* [Task item]: Reprint the whole of the data exactly.

* [Provided data]:
========================================================================

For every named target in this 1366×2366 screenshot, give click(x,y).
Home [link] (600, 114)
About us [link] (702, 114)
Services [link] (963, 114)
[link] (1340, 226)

========================================================================

* [Solved problem]:
For every named target in this 1366×2366 screenshot, give click(x,y).
Home [link] (600, 114)
About us [link] (702, 114)
Services [link] (963, 114)
[link] (1340, 226)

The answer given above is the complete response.